History now shows us that it would have taken Schwarzenegger a few more years to come to terms with his own obsolescence as an action hero as he followed up End of Days with The 6th Day, Collateral Damage and Terminator 3: Rise of the Machines before finally announcing to the world he was going to run for high office. It nonetheless stands that one of his latter movies does serve as a farewell note of sorts that Peter Hyams may have written for him. It is in this movie—not the one where he’s a fireman fighting terrorists or the one where he makes another comeback as the iconic T-800—that we see Schwarzenegger’s character in conversation with the culture about the mortality of the action hero and the fact that the services of an indestructible muscle man were no longer required.  

Instead of a tireless trooper who ushers his charge to the choppa so that he would be free to face off against an enemy whose powers he wasn’t fully aware of, Schwarzenegger in End of Days was an ageing muscle man troubled by his own personal demons and who was deathly afraid of the kind of evil he was about to face. And this time, the filmmakers did not give him an opportunity to escape his fate. He wasn’t a match for Byrne’s Satan, especially having witnessed his full form in all its late 90s CGI glory. He couldn’t outflank or outmaneuver him. Satan was impervious to bullets. He didn’t bleed. And as we all know, if it bleeds, we can kill it; so if it doesn’t bleed, we probably can’t do jack.  

This is where End of Days becomes a symbol in its own right because Schwarzenegger’s Jericho takes the demon into his own heart—in a genre bastardization of how Father Karras defeated Pazuzu in William Friedkin’s The Exorcist—and impales himself on a massive sword in an ultimate act of sacrifice. Look, this should have been a much bigger deal than it was and perhaps the reason why nobody picked up on the symbolic importance of this scene had to do with the fact the movie was much more fun to poke fun at and take apart than it was to take at face value.

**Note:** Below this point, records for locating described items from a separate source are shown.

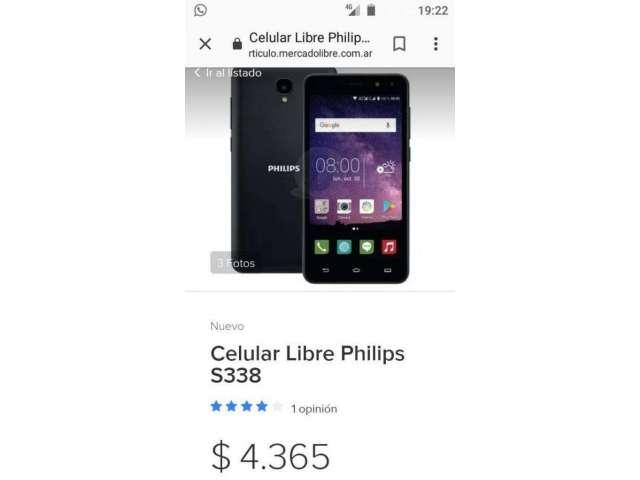Tap the '$ 4.365' price
Viewport: 640px width, 480px height.
(270, 456)
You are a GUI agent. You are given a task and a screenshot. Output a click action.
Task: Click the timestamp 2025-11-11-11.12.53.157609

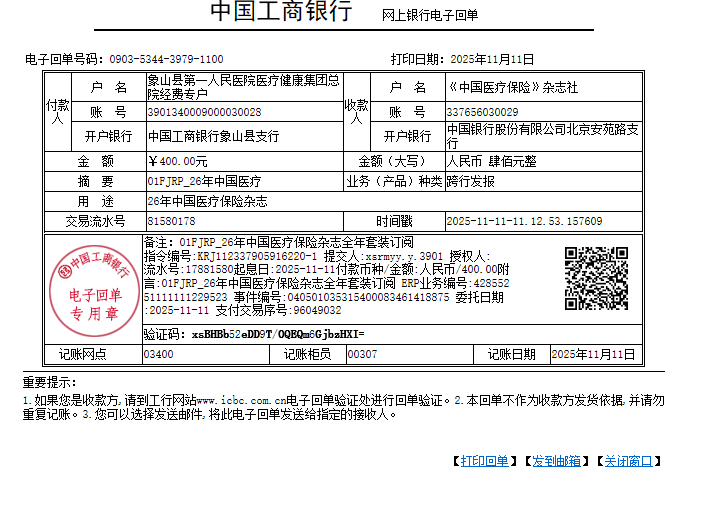524,221
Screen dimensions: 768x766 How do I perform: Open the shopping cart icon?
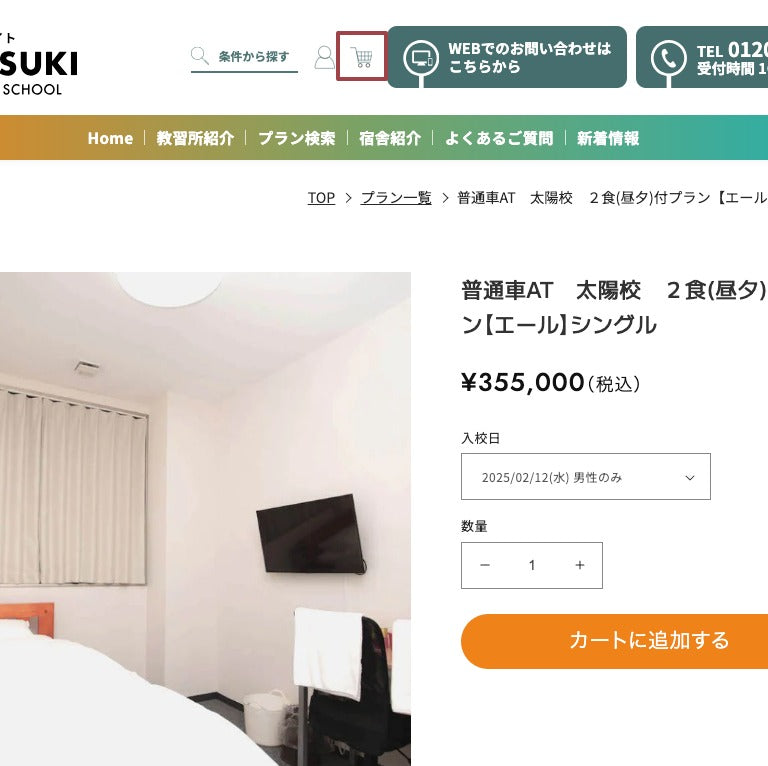click(x=361, y=56)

For Schwarzenegger to agree to have his character perish at the end of the film was just unheard of and the only time it happened was in 1991 when his T-800 lowered himself into that vat of molten steel.  

Perhaps already at that time, when James Cameron’s sequel to The Terminator briefly became one of the biggest movies ever, the concept of the action hero had a much greater opportunity to go out on a high with that thumbs up gesture and the requisite earnest emotional treatment courtesy of Cameron’s own writing. However, opportunities like this are rarely noticed at the time when they are best acted on, specifically because nobody looks at a massively successful blockbuster and decides it’s a good time to stop, just as it is not customary to sue for peace when your army is steamrolling the enemy’s defences. It took eight years for the true last action hero to embrace his mortality and for one of his movies to become his de facto funeral.  

I think—and I might be wrong, I’ll give you that much—that Peter Hyams who’s often seen as a lesser James Cameron saw End of Days as an opportunity to give Schwarzenegger a send-off and let the world embrace the twenty-first century free of its muscle man baggage. It almost worked. Schwarzenegger needed some more time. And judging by how forgotten End of Days is, the world might require a bit of a push to see things the way I do. So maybe this is going to be my own cross to bear because if I have to become a champion of this movie’s legacy, so be it. End of Days is far from perfect and it’s so damn easy to treat like a pile of 90s trash. But it also happens to be a requiem for the action man and I’m here to defend its honour.